Document segment:

Let's Be Clear: NFL Players Smacked Down the Owners

demaurice-smith.jpg
NFL players' honcho DeMaurice Smith
​As you may have heard, the NFL lockout ended just a short time ago, and since the TV commentators I'm hearing seem to be confused about who actually came out on top, let me give it to you straight. I'll repeat my words in this space on April 27: "I think I can clarify it for everyone — the players have won."

And let's be even clearer. The players won, for all intents and purposes, back in April with the court decision that forbade the league to be paid TV money even if no games were televised.

You'll recall that in 1987 the league put on scab games with second-rate players, and the TV networks stupidly paid them the money from the regular contracts, as if there were real players out there under those helmets.

What just happened? Here it is in a nutshell: The owners, after netting $9.3 billion in profits last year, demanded up front that the players give back a billion to pay for the new stadiums, which you — the fans and taxpayers — had become smart enough not to pay for. That demand also would have cut back on the health benefits that cover concussions and other injuries, benefits the players were, very sensibly, asking to be improved.

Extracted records
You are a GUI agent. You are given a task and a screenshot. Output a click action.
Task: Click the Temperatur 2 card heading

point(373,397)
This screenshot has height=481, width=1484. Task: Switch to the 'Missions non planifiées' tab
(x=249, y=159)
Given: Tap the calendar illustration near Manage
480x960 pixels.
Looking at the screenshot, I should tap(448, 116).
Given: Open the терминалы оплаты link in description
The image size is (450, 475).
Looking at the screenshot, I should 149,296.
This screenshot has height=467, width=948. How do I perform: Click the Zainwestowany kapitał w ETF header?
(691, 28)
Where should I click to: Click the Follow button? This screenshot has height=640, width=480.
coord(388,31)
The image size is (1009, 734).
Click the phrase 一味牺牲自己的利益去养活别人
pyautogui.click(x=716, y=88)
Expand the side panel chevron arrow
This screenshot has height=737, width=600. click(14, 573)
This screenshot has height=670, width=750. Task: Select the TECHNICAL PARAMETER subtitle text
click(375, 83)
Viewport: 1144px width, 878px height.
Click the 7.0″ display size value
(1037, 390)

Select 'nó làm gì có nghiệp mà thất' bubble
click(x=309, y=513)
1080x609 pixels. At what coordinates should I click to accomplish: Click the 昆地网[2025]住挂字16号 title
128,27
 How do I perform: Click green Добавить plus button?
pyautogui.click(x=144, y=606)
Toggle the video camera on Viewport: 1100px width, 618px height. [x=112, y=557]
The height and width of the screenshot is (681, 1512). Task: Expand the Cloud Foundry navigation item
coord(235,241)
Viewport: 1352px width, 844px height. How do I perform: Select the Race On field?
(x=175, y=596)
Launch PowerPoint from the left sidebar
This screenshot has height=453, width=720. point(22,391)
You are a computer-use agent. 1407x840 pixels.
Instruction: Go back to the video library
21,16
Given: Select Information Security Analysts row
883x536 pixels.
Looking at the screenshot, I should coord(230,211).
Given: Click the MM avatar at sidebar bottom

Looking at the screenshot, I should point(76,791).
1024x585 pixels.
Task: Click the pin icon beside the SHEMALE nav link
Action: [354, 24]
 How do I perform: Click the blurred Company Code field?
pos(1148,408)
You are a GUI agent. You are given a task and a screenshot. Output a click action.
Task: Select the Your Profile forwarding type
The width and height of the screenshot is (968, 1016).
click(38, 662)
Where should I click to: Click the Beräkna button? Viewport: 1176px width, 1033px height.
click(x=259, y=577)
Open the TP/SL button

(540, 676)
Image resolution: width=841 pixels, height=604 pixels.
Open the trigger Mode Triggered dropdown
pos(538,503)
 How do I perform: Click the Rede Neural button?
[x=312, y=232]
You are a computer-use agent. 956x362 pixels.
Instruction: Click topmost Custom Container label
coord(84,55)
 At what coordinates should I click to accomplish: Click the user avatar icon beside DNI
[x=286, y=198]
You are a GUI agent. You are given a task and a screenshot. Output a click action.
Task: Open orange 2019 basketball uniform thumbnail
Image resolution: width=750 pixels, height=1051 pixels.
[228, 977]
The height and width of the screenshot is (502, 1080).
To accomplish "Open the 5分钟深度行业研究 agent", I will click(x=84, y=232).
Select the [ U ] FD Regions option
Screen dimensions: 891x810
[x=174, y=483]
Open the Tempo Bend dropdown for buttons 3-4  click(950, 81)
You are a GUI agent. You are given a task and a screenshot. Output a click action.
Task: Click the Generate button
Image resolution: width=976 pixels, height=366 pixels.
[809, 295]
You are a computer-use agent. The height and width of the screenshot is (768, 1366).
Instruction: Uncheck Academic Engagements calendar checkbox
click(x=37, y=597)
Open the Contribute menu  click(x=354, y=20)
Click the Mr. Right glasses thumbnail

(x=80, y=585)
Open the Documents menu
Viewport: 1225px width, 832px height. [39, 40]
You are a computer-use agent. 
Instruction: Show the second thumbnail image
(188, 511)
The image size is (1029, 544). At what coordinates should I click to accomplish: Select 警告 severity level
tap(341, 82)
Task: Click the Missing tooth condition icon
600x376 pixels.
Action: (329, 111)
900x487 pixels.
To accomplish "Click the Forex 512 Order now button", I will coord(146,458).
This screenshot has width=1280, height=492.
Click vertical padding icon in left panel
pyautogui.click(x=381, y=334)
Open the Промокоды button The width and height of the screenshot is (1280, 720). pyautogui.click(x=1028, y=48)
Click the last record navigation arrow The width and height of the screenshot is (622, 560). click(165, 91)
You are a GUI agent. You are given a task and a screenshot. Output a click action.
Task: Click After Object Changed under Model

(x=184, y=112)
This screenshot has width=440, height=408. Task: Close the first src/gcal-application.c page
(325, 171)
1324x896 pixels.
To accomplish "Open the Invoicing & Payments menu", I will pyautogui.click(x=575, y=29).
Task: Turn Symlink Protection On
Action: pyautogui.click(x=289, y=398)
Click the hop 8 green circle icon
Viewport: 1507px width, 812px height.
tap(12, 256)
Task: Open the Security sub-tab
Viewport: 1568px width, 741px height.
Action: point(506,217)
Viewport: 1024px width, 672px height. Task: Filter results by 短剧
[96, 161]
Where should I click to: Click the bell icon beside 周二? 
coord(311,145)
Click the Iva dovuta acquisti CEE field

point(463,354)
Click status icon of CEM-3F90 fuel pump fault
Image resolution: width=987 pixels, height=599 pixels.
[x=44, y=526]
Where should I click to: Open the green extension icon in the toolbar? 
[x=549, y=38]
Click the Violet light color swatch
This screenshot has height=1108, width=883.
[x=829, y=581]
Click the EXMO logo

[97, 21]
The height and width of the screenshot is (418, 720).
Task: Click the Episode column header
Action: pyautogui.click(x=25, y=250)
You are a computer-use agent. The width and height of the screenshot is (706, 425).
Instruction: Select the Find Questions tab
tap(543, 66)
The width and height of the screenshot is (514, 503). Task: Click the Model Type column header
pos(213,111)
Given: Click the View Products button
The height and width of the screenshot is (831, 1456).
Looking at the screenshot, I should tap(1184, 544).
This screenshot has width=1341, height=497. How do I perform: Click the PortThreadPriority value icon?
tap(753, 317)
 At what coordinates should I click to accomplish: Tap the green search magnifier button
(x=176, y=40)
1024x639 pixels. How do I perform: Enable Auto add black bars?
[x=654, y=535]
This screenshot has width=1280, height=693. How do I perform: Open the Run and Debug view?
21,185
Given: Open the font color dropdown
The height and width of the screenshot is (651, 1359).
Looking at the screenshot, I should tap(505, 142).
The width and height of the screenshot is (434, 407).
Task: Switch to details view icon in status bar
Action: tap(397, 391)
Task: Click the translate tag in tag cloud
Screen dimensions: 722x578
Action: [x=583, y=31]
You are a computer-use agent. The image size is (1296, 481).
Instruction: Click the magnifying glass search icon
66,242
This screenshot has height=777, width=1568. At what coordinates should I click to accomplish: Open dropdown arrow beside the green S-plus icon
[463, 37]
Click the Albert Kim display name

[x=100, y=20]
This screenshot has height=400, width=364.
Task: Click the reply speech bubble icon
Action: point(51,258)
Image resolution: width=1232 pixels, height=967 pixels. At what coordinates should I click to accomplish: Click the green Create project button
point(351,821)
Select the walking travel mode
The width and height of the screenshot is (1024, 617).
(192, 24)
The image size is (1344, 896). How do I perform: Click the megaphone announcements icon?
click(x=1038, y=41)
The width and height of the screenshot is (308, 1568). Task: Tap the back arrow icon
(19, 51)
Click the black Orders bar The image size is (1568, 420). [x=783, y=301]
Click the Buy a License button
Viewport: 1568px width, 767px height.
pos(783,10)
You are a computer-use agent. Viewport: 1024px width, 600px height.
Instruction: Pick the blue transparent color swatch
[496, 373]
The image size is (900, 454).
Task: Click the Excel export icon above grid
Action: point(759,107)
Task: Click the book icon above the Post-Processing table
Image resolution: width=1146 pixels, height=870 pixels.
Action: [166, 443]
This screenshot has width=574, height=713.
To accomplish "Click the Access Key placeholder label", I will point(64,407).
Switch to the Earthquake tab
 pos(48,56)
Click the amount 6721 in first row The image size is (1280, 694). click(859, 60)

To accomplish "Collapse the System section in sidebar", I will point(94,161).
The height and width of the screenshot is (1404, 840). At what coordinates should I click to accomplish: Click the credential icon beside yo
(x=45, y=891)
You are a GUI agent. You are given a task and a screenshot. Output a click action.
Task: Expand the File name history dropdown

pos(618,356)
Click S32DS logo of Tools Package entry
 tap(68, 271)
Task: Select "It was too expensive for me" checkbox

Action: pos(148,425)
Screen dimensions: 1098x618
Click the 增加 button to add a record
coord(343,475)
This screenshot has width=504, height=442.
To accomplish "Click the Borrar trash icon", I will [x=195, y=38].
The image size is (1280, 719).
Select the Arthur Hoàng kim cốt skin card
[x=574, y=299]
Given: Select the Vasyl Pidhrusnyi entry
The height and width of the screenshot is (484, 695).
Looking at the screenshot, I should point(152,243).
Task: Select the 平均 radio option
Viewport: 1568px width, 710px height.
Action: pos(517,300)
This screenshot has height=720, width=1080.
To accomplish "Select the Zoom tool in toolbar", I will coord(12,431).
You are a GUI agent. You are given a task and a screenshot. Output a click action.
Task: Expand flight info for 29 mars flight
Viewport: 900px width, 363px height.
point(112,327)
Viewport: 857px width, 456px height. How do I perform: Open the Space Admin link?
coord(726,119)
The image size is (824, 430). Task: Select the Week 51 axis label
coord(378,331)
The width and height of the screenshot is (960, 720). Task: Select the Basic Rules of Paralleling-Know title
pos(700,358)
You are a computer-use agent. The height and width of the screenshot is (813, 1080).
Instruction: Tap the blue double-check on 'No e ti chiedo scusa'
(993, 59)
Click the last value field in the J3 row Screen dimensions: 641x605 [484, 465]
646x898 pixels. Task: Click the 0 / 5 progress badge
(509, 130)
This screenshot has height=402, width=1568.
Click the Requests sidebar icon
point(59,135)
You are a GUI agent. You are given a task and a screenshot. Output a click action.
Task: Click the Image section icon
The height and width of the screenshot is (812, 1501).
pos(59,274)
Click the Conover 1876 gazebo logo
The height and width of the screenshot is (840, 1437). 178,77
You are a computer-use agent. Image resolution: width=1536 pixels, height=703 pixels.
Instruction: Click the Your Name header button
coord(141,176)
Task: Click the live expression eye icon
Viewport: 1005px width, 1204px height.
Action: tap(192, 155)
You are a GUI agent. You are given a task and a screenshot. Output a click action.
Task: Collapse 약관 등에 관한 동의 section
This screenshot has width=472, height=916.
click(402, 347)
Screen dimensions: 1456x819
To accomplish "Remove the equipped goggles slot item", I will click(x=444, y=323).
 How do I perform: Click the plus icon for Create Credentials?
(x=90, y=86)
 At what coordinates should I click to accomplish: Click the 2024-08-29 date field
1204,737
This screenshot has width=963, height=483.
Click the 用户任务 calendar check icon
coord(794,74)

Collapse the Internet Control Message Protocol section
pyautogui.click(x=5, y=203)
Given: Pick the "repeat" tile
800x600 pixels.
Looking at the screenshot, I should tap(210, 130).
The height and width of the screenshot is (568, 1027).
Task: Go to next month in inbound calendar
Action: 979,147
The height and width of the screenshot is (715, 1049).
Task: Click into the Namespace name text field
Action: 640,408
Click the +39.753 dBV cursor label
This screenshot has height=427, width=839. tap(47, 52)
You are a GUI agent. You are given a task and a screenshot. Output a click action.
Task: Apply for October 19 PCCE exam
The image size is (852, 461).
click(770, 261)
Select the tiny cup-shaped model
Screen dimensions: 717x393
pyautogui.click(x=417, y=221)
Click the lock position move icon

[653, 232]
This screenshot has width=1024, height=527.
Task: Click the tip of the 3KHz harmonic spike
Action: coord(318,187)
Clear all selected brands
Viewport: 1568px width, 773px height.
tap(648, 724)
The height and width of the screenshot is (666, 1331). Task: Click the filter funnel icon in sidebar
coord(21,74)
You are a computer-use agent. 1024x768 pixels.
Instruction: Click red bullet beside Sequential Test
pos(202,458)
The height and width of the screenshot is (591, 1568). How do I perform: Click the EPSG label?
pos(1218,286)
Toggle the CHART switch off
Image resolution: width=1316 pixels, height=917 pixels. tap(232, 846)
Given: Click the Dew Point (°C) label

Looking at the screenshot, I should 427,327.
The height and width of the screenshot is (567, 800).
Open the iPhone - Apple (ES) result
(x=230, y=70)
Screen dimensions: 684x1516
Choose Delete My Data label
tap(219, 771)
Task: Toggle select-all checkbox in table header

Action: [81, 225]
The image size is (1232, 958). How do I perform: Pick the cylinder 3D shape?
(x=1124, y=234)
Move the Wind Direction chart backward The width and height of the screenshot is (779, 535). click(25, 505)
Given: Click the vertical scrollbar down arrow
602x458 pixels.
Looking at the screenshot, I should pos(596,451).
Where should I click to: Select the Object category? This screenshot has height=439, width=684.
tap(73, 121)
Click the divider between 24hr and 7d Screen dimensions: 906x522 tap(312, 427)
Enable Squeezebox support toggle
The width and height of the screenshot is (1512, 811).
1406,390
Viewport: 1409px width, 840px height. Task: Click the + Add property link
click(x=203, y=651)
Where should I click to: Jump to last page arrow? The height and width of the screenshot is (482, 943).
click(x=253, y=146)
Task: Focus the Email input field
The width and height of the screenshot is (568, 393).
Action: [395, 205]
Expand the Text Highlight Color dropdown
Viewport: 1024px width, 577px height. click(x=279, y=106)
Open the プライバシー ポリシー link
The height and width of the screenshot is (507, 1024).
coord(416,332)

Exercise directions:
Transcribe the part of the article about the NFL lockout starting with "You'll recall that" and going on through "under those helmets.". Draw solely on the article about the NFL lockout, not on the listing.

Output of the exercise:
You'll recall that in 1987 the league put on scab games with second-rate players, and the TV networks stupidly paid them the money from the regular contracts, as if there were real players out there under those helmets.